# Userform to show only specific data in combobox dependant on other combobox selection



## ipbr21054 (Saturday at 12:01 PM)

Hi,
I have a userform with various comboboxes.
Ther 2 comboboxes in question are as follows.

ComboBox3 of which is MAKE comprising of "HONDA" "KAWASAKI" "YAMAHA" & are the values in drop down list
This is Table 1

ComboBox8 of which is ORIGINAL PART NUMBERS comprising of ALL part number for all the makes mentioned above currently say 20 of them
Currently this is Table 6

So example of what i would like to do.
If HONDA is selected in ComboBox3 then only show the honda part numbers in ComboBox8

So i assume that i need new tables for each make so i have now done that.
HONDA is Table 9
KAWASAKI is Table 10
YAMAHA is Table 11

Later i will be adding more but for now can you advise how i write the code for ComboBox8

Example
If HONDA is selected only show Table 9 results
ELSE
If KAWASAKI is selected only show Table 10 result
ELSE
If YAMAHA is selected only show Table 11 result


Many thanks


----------



## Micron (Saturday at 12:04 PM)

• Written instruction 1
Print the section of the combobox thread that opens with the words containing "So example of" and closes with "now done that.".
• Written instruction 2
In the listing, rewrite the part that opens with the line containing "Open the quoted anime girl illustration" and runs through the end of the listing, swapping "Delete" for "Remove" and leaving everything else unchanged. Give only that part.
The combobox thread above has no connection to the listing that follows it.

• Material
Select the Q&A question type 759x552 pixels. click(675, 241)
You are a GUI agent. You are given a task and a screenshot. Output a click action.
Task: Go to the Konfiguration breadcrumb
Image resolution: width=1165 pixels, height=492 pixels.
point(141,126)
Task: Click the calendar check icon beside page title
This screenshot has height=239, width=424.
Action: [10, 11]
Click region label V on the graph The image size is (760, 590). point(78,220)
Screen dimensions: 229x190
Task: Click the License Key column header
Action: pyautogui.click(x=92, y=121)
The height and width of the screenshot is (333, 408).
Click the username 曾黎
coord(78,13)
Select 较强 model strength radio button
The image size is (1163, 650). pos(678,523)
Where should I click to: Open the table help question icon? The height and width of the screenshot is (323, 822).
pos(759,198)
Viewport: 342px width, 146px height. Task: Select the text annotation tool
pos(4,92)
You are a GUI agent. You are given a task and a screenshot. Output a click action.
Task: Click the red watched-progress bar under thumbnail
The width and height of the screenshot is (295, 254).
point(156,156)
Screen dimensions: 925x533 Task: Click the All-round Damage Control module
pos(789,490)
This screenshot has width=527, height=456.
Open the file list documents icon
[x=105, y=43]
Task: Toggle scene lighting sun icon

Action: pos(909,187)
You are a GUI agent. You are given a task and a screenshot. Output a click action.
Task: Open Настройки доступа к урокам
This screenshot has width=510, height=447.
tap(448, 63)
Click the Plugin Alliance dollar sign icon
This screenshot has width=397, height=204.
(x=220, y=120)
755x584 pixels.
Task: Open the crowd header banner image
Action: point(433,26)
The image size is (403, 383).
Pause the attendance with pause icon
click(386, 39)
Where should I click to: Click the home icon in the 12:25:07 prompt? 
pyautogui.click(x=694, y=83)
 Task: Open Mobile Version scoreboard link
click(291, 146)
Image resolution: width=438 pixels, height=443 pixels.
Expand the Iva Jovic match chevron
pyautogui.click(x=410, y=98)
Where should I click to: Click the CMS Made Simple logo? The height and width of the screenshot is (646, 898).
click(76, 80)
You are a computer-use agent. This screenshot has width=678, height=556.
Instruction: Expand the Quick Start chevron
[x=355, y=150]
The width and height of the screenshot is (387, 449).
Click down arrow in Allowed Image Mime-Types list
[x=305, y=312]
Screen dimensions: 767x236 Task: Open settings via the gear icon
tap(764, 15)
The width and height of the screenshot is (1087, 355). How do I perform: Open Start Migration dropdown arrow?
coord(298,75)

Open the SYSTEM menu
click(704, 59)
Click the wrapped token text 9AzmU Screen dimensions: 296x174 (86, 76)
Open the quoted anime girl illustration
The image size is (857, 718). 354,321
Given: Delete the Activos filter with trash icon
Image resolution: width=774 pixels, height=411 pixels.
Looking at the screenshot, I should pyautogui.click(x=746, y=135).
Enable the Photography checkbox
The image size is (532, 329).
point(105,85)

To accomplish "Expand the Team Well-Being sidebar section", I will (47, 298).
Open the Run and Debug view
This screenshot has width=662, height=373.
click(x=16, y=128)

• Written response 1
So example of what i would like to do.
If HONDA is selected in ComboBox3 then only show the honda part numbers in ComboBox8

So i assume that i need new tables for each make so i have now done that.

• Written response 2
Open the quoted anime girl illustration
The image size is (857, 718). 354,321
Given: Remove the Activos filter with trash icon
Image resolution: width=774 pixels, height=411 pixels.
Looking at the screenshot, I should pyautogui.click(x=746, y=135).
Enable the Photography checkbox
The image size is (532, 329).
point(105,85)

To accomplish "Expand the Team Well-Being sidebar section", I will (47, 298).
Open the Run and Debug view
This screenshot has width=662, height=373.
click(x=16, y=128)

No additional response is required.